- What to work on -
Within these entries, which lines include the string "mode"? Copy each one.

Stored data entries

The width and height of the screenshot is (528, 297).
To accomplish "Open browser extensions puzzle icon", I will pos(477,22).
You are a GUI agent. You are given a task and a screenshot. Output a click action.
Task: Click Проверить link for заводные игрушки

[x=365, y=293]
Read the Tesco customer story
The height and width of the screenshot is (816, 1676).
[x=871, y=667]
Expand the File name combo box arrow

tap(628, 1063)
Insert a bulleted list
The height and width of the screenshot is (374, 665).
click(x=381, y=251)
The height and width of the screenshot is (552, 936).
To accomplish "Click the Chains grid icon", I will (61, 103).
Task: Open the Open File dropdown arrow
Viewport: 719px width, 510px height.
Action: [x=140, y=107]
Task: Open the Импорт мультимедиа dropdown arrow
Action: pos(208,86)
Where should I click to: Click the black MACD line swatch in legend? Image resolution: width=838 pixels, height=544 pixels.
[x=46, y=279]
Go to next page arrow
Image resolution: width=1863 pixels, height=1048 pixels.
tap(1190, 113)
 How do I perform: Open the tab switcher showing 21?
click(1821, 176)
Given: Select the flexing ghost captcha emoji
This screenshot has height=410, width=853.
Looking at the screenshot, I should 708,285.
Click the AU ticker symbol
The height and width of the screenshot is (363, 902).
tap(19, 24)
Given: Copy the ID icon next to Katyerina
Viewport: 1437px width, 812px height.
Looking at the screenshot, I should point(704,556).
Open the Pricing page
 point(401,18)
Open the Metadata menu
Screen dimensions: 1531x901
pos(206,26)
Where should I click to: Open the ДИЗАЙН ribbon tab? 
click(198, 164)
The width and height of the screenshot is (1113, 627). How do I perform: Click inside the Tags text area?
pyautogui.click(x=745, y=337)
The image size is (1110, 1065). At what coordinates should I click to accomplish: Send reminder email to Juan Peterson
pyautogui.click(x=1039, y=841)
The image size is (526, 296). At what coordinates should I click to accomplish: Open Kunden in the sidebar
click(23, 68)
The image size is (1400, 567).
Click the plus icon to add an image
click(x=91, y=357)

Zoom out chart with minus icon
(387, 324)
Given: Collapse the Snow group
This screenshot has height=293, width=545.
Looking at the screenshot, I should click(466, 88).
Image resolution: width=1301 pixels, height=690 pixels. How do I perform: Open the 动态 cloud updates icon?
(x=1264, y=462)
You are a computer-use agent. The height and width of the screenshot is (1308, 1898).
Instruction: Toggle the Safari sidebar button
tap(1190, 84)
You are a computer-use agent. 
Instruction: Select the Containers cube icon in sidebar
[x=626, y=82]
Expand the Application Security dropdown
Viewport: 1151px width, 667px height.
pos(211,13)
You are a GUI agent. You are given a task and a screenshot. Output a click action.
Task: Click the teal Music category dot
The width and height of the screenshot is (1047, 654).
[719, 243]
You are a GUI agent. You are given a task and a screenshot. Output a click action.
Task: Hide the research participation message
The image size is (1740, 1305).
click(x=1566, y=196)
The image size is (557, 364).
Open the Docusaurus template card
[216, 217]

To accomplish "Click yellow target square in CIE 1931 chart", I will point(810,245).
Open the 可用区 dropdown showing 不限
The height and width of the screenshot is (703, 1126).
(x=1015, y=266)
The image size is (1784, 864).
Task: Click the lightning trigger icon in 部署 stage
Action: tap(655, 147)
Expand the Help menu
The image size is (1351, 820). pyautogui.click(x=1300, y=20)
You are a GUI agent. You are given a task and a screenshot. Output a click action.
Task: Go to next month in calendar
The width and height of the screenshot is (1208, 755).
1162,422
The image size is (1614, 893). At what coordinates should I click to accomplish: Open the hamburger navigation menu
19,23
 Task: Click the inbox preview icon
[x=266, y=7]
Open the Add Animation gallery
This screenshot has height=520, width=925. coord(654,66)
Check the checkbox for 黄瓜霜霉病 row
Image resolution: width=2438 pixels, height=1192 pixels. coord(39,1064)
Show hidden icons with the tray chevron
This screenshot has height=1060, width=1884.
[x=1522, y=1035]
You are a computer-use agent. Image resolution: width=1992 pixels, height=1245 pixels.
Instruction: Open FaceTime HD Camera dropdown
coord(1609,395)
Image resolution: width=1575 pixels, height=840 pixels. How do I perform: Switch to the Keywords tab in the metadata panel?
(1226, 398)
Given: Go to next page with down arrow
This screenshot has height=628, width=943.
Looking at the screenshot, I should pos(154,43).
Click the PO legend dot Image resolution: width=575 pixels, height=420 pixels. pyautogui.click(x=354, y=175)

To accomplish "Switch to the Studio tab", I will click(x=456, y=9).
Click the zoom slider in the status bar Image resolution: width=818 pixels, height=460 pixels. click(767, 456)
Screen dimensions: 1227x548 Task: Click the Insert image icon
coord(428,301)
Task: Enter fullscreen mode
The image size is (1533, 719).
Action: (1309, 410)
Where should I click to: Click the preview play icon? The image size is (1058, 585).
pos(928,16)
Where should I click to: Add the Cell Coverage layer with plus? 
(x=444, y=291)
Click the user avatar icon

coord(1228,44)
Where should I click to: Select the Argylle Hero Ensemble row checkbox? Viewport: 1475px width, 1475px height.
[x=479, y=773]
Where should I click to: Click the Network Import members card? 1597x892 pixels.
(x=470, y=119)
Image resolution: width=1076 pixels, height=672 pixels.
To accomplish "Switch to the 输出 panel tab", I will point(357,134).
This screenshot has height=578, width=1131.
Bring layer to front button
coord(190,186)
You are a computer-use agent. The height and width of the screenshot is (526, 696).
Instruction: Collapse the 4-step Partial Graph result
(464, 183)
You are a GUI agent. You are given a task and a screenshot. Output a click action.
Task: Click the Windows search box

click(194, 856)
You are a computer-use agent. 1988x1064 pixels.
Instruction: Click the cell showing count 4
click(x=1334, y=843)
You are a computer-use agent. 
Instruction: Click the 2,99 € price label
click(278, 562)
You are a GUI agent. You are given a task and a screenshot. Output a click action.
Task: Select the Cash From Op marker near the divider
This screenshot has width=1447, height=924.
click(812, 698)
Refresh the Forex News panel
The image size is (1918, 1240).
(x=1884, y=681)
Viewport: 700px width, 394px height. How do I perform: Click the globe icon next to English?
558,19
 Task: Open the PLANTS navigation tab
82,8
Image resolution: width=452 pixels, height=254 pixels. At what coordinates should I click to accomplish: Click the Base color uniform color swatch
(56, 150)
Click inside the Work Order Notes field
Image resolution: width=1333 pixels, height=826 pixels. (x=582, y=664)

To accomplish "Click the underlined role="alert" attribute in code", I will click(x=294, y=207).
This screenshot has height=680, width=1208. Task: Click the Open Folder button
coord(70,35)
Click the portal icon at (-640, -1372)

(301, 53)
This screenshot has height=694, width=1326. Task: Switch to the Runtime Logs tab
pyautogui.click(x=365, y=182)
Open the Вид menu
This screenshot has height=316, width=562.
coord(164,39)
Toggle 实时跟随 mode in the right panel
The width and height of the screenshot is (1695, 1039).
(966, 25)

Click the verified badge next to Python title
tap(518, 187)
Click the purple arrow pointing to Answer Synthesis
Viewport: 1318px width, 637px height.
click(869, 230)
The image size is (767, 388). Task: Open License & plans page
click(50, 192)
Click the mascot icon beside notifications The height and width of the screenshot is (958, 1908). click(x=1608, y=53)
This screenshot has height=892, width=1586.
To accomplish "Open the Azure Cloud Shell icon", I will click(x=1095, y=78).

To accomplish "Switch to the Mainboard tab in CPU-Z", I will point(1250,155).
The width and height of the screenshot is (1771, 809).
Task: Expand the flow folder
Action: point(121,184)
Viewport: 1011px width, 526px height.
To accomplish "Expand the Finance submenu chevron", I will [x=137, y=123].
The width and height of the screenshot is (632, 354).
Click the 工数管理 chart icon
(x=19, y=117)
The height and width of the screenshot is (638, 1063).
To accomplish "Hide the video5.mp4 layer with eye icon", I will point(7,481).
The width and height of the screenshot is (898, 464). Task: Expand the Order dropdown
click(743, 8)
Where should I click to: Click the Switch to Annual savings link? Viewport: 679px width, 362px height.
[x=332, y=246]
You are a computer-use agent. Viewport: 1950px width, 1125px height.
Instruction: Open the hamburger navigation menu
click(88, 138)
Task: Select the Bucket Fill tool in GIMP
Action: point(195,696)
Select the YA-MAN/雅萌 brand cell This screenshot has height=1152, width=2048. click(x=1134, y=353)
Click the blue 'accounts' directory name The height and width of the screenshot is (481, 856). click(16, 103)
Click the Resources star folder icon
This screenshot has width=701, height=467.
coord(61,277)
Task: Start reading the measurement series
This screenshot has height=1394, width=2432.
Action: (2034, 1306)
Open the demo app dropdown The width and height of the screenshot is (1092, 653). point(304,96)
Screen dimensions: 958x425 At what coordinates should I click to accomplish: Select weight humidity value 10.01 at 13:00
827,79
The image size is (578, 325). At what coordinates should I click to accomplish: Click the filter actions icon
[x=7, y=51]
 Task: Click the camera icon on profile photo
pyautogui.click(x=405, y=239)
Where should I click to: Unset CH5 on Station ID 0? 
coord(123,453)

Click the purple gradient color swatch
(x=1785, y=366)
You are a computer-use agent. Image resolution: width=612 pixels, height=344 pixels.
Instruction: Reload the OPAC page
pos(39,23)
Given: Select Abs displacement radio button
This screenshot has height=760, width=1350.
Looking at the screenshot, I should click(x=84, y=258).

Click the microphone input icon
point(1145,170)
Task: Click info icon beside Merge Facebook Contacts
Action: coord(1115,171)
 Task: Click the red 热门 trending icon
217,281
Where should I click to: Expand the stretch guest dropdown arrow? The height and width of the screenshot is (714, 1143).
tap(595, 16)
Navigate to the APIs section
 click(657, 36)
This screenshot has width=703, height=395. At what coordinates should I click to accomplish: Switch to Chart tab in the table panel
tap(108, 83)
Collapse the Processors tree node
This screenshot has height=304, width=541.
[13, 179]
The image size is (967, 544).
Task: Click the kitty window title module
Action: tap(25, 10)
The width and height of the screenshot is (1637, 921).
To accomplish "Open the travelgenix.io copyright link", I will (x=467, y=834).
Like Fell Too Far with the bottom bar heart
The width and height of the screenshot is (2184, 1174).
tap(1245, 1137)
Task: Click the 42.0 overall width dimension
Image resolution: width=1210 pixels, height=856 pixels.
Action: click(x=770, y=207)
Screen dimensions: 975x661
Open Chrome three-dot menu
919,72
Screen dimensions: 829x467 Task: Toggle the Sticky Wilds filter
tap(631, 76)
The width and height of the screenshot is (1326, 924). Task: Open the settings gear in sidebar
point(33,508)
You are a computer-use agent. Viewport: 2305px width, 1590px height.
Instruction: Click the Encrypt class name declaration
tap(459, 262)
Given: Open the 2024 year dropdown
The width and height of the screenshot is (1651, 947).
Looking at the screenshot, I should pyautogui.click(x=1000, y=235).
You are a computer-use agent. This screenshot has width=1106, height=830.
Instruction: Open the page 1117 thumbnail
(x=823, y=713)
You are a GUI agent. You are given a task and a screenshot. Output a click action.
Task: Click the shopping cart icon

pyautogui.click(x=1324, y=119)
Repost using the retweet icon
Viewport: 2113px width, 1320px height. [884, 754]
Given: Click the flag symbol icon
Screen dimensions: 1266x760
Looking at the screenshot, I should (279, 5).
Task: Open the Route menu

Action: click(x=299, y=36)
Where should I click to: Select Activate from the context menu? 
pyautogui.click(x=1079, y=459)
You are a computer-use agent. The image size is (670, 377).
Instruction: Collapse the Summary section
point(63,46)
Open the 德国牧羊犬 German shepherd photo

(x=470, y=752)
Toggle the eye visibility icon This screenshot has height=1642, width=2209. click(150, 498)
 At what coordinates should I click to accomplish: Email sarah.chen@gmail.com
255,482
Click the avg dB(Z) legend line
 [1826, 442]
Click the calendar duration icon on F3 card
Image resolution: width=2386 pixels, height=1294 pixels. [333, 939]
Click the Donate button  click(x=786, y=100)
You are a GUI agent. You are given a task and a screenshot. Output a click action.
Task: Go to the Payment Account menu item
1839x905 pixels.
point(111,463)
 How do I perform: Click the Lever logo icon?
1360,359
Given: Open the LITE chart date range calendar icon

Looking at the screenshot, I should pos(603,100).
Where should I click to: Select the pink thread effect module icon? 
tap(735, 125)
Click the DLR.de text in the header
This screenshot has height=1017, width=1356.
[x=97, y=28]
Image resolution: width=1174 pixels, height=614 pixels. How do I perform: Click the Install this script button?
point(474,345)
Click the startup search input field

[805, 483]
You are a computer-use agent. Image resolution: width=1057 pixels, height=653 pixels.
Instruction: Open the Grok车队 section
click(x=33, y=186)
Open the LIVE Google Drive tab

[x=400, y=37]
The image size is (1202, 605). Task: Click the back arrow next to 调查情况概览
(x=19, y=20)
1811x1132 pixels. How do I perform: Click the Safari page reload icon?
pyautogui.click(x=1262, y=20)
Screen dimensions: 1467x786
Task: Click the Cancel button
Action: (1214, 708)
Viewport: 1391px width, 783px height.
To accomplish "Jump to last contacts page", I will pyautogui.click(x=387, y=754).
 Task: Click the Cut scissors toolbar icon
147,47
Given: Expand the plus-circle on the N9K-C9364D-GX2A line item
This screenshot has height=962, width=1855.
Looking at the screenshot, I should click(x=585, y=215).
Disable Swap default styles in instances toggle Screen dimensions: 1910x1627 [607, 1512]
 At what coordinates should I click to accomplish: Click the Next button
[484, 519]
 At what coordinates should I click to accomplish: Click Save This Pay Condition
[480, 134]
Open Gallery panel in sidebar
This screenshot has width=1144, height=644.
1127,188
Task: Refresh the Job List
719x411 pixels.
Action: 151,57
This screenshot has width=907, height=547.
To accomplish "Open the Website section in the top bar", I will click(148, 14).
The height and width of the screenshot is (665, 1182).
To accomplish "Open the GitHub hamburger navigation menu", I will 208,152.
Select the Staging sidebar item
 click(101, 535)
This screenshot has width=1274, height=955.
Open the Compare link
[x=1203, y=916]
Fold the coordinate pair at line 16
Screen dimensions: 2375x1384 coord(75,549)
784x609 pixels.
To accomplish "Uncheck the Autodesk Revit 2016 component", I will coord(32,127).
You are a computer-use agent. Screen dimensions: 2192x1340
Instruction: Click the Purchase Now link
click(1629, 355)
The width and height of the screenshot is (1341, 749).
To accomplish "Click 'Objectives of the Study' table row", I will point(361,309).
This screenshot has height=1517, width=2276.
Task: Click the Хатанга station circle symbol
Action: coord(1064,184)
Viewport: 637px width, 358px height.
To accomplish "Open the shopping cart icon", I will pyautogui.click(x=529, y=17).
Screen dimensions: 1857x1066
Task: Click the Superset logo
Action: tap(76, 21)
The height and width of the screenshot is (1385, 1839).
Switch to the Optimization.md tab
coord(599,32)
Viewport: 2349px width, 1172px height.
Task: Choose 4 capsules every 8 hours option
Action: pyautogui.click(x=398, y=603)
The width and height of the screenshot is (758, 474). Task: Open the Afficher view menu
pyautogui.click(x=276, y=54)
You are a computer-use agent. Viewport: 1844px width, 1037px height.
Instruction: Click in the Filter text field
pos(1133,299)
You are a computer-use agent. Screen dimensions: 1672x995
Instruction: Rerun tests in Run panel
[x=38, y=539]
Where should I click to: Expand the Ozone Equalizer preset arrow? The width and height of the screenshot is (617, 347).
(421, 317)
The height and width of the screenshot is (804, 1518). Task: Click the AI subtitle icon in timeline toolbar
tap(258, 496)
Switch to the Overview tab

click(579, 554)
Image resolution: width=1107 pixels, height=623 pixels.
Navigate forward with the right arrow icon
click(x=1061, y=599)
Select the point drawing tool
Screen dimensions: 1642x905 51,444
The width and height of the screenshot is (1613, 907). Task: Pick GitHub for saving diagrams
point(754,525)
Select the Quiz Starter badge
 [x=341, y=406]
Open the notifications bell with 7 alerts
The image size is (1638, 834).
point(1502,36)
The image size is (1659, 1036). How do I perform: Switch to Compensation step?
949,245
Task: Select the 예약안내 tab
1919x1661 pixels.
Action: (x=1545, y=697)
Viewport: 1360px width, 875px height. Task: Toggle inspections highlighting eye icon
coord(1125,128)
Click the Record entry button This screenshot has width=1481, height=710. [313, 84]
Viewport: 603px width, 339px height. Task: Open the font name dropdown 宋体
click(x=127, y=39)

- Output of the exercise -
Task: Enter fullscreen mode
Toggle 实时跟随 mode in the right panel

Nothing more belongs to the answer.